The 2020 United States Census is now in full-swing. The once-a-decade count of people in America kicked off on Nelson Island last month, and is underway nationwide.
This year, or decade as it were, people can fill out the Census form -- which is less than a dozen questions -- online. Mail reminders will start arriving this month, and for those still not counted, people called numerators will go door-to-door in May to help people fill out the forms.
Tim Dillon of the Kenai Peninsula Economic Development District office in Kenai has been tasked by Mayor Charlie Pierce to spearhead the effort to get as complete a count of people on the peninsula as possible.
“Our big concern is that we get everybody counted.
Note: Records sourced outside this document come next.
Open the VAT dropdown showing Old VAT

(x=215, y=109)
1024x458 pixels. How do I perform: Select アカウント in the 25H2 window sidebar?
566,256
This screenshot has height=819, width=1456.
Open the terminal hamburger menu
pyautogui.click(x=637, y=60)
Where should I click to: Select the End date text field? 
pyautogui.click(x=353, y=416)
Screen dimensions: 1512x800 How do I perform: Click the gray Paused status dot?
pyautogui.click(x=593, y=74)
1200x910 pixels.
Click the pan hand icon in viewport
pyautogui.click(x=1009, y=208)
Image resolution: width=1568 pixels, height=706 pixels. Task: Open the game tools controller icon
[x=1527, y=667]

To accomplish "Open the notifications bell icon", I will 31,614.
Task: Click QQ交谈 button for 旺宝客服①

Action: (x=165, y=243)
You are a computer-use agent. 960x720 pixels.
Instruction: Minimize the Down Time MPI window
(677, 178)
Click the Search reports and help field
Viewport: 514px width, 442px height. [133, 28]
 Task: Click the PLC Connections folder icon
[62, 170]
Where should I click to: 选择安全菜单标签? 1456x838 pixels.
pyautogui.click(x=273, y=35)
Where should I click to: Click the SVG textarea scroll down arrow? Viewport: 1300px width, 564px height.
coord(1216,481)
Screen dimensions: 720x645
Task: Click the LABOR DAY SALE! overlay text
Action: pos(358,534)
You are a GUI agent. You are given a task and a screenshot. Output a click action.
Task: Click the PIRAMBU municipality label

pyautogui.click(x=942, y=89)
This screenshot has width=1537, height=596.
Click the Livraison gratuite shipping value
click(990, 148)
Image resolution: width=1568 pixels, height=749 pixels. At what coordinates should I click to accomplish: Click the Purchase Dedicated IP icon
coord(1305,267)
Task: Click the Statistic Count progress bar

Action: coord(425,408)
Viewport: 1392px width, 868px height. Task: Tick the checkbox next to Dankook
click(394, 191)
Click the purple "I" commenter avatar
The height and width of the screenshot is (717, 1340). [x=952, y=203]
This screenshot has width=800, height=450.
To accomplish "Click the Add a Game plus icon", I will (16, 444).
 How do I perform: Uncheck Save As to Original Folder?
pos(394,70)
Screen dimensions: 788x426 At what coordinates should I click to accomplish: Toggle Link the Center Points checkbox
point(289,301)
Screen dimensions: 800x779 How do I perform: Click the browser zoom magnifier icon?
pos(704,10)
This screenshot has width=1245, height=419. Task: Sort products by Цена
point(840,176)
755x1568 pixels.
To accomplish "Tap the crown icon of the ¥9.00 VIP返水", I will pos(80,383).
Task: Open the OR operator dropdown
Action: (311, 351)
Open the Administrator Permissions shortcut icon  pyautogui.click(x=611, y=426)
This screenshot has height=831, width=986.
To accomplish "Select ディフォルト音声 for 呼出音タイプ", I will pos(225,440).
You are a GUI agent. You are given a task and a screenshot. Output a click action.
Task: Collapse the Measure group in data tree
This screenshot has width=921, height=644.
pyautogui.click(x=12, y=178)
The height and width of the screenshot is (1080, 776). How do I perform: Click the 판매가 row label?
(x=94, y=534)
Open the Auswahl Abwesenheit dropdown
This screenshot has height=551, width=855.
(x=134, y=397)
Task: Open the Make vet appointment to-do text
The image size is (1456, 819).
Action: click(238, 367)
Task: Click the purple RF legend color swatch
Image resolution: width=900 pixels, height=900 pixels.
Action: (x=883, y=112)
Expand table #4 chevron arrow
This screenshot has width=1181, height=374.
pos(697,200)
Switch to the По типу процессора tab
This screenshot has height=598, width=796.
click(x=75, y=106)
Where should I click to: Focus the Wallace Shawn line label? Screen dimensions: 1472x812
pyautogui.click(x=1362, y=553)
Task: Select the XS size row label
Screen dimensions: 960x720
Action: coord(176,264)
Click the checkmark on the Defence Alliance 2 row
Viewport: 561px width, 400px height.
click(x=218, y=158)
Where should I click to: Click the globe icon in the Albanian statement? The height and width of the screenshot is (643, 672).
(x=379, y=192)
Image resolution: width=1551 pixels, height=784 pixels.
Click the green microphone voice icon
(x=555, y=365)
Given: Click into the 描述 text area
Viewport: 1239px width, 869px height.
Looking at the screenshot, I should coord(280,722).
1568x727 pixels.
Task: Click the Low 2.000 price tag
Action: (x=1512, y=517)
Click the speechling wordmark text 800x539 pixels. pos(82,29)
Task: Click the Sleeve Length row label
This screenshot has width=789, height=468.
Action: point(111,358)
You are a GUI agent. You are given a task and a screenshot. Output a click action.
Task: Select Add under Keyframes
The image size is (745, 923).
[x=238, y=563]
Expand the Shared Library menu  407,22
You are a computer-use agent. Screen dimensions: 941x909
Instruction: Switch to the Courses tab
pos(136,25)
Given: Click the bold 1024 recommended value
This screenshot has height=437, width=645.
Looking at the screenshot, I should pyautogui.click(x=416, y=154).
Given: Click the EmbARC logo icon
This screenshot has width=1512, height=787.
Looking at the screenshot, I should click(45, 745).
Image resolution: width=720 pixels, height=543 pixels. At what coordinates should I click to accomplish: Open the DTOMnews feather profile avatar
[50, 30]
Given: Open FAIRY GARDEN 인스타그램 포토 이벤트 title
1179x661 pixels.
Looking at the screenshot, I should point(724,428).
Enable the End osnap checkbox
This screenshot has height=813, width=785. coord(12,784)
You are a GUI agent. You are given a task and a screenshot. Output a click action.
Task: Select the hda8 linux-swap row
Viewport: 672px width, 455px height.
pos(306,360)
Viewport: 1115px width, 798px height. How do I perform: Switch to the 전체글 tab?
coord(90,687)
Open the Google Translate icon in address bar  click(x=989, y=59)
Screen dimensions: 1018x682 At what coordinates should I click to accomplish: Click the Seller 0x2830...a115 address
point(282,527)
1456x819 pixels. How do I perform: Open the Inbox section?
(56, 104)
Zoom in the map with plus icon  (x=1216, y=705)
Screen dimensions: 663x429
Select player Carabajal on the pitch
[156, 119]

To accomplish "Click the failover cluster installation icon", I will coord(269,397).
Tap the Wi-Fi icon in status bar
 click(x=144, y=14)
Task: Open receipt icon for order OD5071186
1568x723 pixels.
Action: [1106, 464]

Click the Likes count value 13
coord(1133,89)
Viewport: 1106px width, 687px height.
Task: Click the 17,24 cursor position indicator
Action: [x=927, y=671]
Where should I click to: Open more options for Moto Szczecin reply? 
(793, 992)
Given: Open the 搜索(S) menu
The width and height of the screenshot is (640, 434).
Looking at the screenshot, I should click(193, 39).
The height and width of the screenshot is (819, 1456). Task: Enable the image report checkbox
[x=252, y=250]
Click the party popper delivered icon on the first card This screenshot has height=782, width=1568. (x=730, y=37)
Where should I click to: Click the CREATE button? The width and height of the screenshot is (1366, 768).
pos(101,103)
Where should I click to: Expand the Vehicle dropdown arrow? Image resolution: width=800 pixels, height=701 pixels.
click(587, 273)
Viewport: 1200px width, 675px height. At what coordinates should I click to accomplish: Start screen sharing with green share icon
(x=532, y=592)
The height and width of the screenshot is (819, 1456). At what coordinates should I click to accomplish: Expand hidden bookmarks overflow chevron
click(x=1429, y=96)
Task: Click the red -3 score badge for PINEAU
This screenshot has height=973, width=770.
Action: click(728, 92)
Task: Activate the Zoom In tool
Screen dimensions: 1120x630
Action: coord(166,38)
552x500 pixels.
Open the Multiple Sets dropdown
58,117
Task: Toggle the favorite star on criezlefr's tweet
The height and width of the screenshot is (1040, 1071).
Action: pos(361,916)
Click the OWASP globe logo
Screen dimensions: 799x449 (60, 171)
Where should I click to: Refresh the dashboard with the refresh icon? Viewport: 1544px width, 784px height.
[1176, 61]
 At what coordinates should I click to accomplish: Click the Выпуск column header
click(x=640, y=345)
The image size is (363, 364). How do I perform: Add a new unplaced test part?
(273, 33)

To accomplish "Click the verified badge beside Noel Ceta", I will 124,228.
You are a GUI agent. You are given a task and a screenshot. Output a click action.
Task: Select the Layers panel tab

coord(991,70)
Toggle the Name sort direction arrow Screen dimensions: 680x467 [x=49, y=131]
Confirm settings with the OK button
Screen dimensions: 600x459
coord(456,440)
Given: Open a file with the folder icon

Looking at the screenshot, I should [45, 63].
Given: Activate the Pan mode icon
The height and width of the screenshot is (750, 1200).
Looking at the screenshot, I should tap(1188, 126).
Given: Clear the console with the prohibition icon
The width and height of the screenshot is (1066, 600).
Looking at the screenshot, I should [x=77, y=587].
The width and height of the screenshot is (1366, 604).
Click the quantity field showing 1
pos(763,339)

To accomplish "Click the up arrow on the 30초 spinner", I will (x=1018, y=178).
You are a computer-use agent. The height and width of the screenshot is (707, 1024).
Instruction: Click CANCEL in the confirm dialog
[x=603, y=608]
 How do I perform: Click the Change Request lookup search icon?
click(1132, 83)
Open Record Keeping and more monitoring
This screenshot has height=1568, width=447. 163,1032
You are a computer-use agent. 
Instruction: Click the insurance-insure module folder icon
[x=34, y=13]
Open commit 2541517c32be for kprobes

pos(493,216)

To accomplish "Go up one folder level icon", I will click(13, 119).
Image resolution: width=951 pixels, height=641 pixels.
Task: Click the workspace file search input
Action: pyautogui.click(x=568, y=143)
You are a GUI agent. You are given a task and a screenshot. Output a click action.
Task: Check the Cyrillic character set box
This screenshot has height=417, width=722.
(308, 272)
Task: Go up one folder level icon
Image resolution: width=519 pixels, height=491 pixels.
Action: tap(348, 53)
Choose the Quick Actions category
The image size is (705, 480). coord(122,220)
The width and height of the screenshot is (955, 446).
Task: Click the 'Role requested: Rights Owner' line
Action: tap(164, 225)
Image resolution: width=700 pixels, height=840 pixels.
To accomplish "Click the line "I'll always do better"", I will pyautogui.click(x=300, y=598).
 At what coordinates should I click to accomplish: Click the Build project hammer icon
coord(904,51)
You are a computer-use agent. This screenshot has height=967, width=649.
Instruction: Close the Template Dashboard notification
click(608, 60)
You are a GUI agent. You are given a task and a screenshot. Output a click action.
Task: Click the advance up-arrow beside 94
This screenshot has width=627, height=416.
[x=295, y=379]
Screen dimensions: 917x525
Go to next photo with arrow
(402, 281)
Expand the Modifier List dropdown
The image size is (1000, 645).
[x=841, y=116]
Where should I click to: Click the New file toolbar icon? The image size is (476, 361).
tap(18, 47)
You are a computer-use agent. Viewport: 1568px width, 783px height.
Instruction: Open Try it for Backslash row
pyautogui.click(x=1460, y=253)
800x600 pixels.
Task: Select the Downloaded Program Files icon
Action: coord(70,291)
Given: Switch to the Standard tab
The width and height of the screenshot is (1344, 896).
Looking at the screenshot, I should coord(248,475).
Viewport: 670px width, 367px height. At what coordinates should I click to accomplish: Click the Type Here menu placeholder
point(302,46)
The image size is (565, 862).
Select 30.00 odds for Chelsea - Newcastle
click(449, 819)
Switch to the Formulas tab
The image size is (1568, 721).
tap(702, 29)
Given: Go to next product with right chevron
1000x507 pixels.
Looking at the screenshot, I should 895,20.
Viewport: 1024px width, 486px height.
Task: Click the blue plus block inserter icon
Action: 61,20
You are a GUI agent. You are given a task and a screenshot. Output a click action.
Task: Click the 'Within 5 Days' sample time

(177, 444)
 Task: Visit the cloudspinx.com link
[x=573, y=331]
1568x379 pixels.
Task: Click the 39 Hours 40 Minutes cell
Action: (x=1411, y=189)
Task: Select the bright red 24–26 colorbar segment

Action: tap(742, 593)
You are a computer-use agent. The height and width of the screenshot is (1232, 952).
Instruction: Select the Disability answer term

When you look at 2010, our participation was the lowest in the nation. We're trying to make sure that that's different this time around. I'm pleased at times I was like, "What did Charlie get me into?" when he asked me if I would help with this,” Dillon said. “But the more and more I work on it, I understand, and the people I deal with understand, this is economic development. This means an awful lot of money not just to the State of Alaska, but to the Kenai Peninsula Borough.”
Dillon made those comments before the borough assembly recently, but he’s brought the same message to chamber lunches and city council meetings across the peninsula.
“Remember, the census means two things. It means power and it means money,” he said. “Those hard dollars, approximately $3,000 to $4,000 per individual that are counted. And also the lines for any kind of elections are taken from the census.”
Dillon is also quick to remind Alaskans that the vast majority of us already give the state government more information than the census is asking when we apply for the Permanent Fund Dividend each year.